Hay que señalar lo que la antología no resuelve del todo. El nivel de edición es desigual: algunos textos —de otras secciones nacionales, sobre todo— llegan con erratas y con problemas de composición que una revisión más cuidadosa habría corregido. La presentación general, aunque sincera en su impulso, incurre en el tipo de prosa declarativa —»la literatura como puente», «voces dispuestas a narrar»— que tiende a debilitar lo que los propios textos hacen mejor con menos palabras.

En cuanto a la sección cubana específicamente: cuatro textos son pocos para la densidad literaria de la tradición cubana, y hubiera sido interesante incluir al menos una voz poética —la poesía cubana contemporánea tiene mucho que decir sobre los temas del volumen. La ausencia de mujeres entre los autores cubanos es también llamativa, dado que la coordinadora del libro es mujer y que la voz femenina es protagonista en muchas otras secciones.
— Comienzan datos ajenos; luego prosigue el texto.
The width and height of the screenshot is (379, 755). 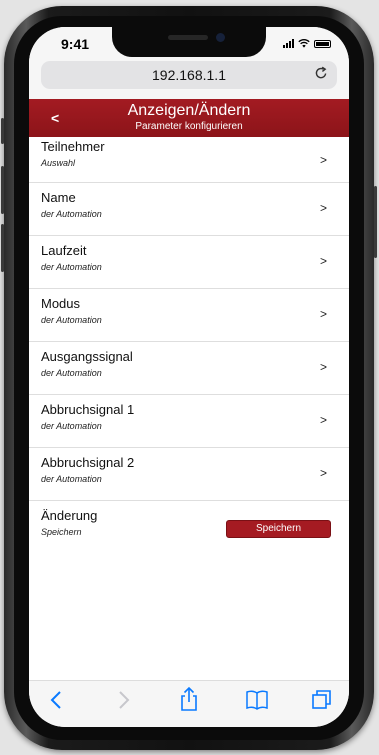 I want to click on list-item-sublabel: Auswahl, so click(x=58, y=163).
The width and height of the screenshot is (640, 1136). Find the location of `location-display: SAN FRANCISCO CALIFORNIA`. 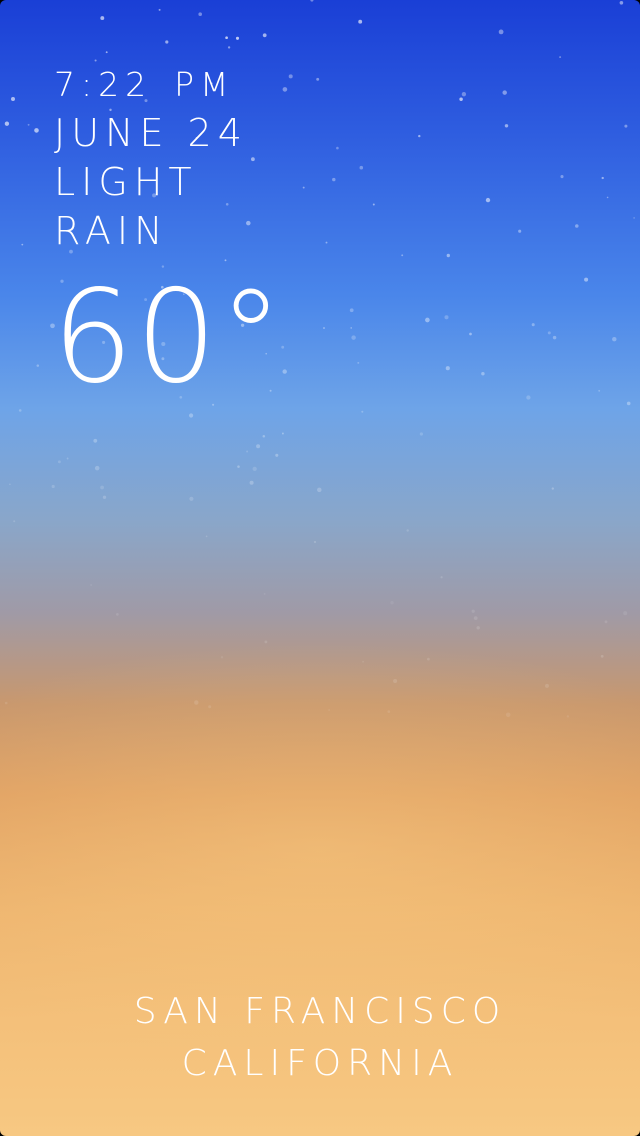

location-display: SAN FRANCISCO CALIFORNIA is located at coordinates (320, 1038).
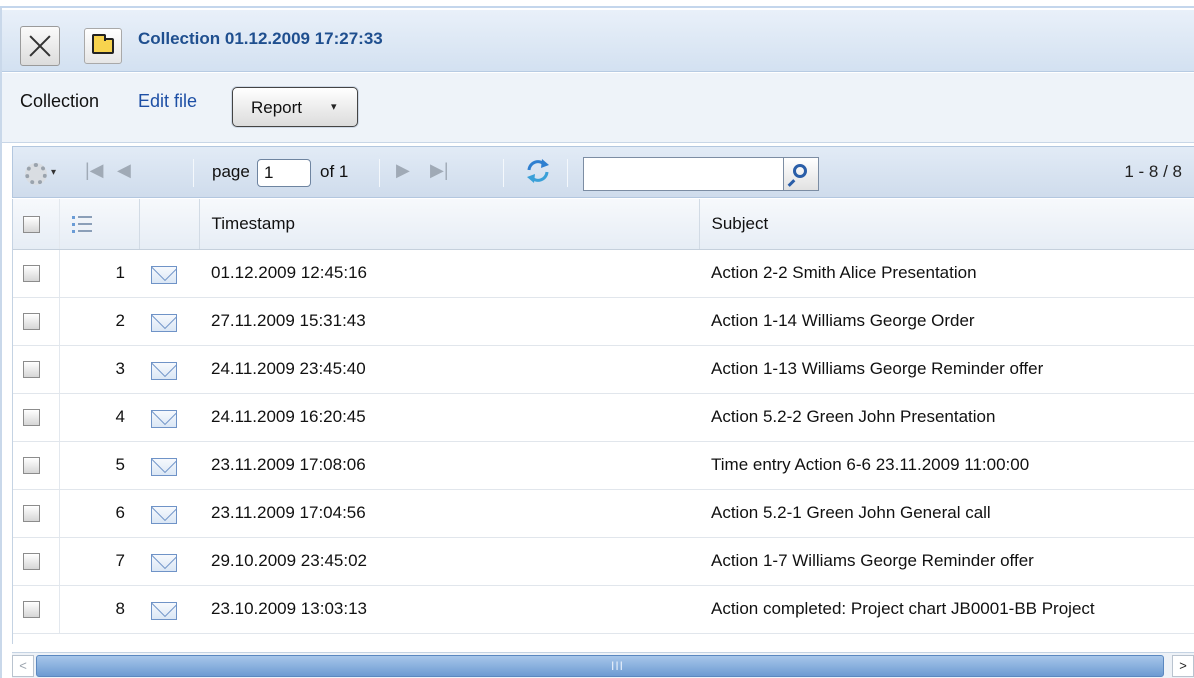 This screenshot has width=1194, height=678. Describe the element at coordinates (598, 108) in the screenshot. I see `main-toolbar: Collection Edit file Report ▾` at that location.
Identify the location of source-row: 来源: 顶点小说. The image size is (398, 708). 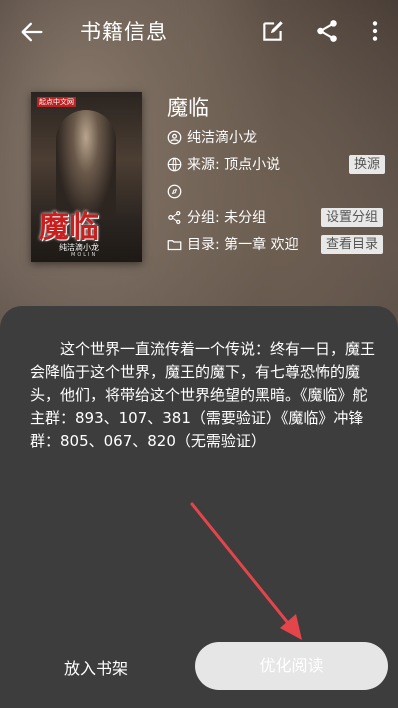
(224, 164).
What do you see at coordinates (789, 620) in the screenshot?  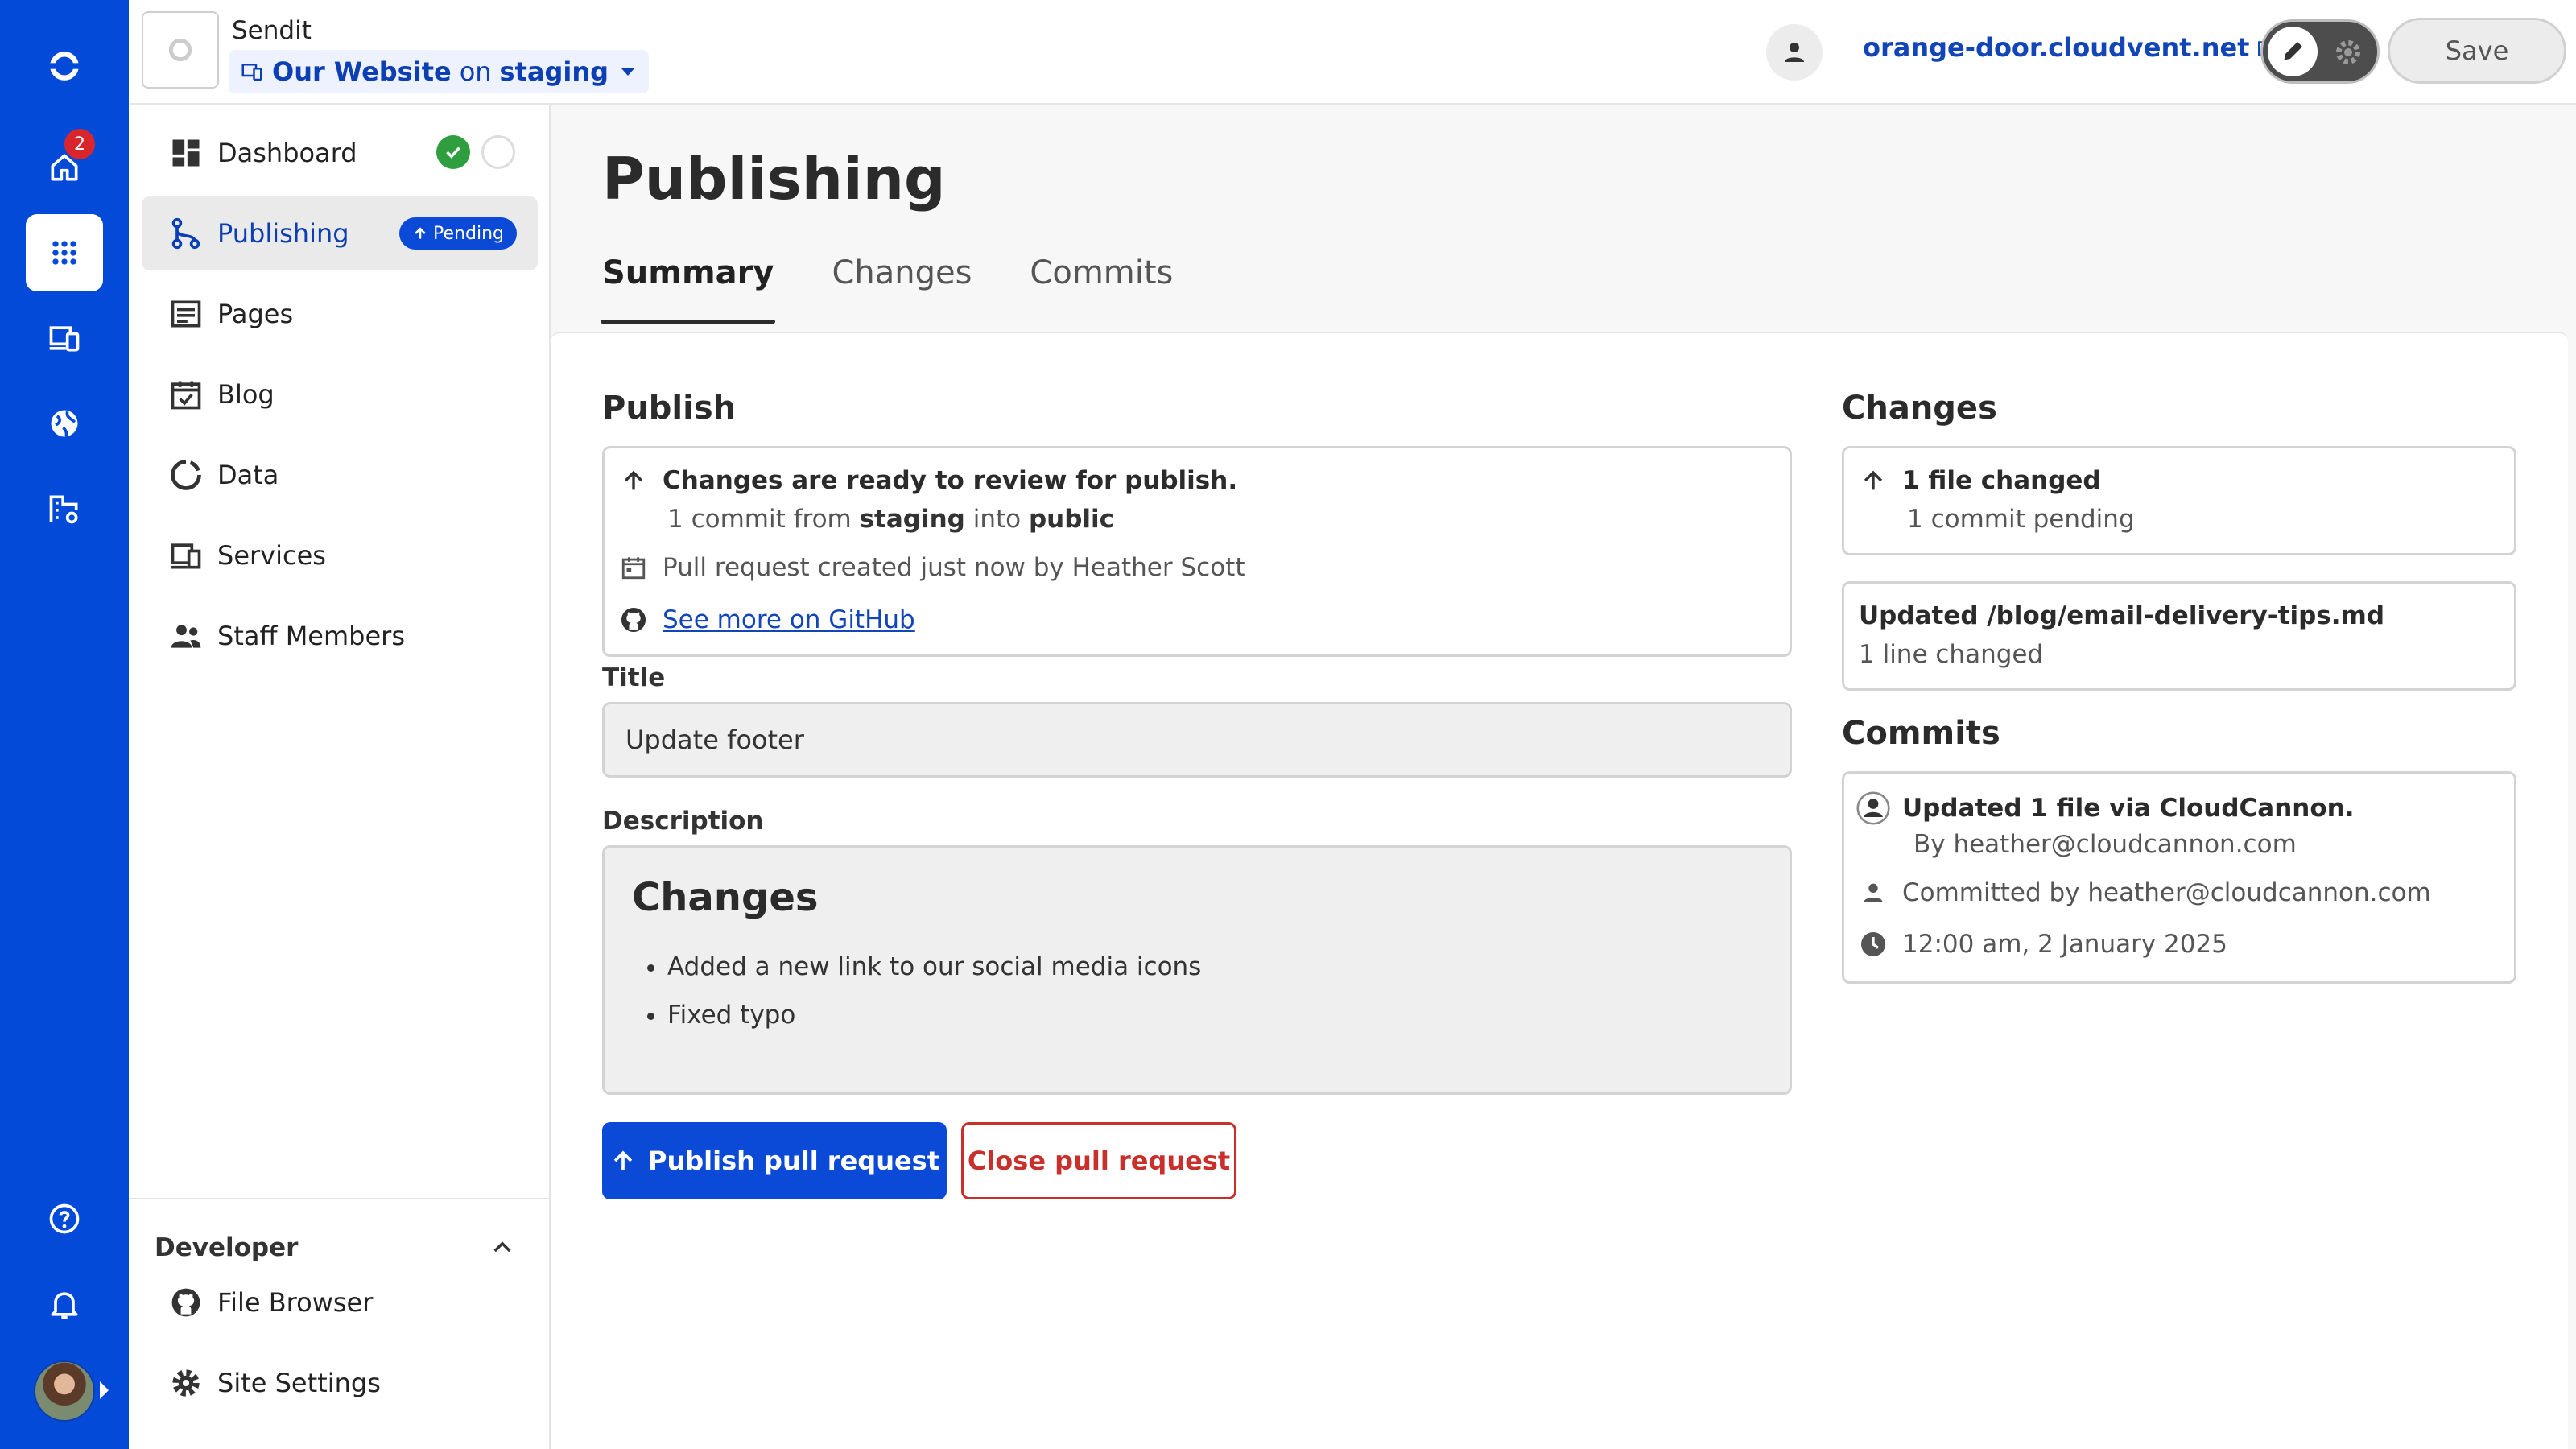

No obstante, Voces, es un proyecto literario que merece leerse como lo que es: un ejercicio colectivo de testimonio, no un canon. Dentro de ese marcome atrevo a decir que la sección cubana es de las más consistentes del volumen. «Julia» sola justifica la presencia cubana en cualquier selección seria; «Crónica del silencioso» tiene la frialdad y la precisión de los mejores cuentos de denuncia sin caer en el panfleto. Los otros dos textos completan el cuadro con desigual fortuna, pero con legitimidad temática. En conjunto, los cuatro autores cubanos hacen algo que no todos los participantes de la antología logran: convertir la queja en literatura.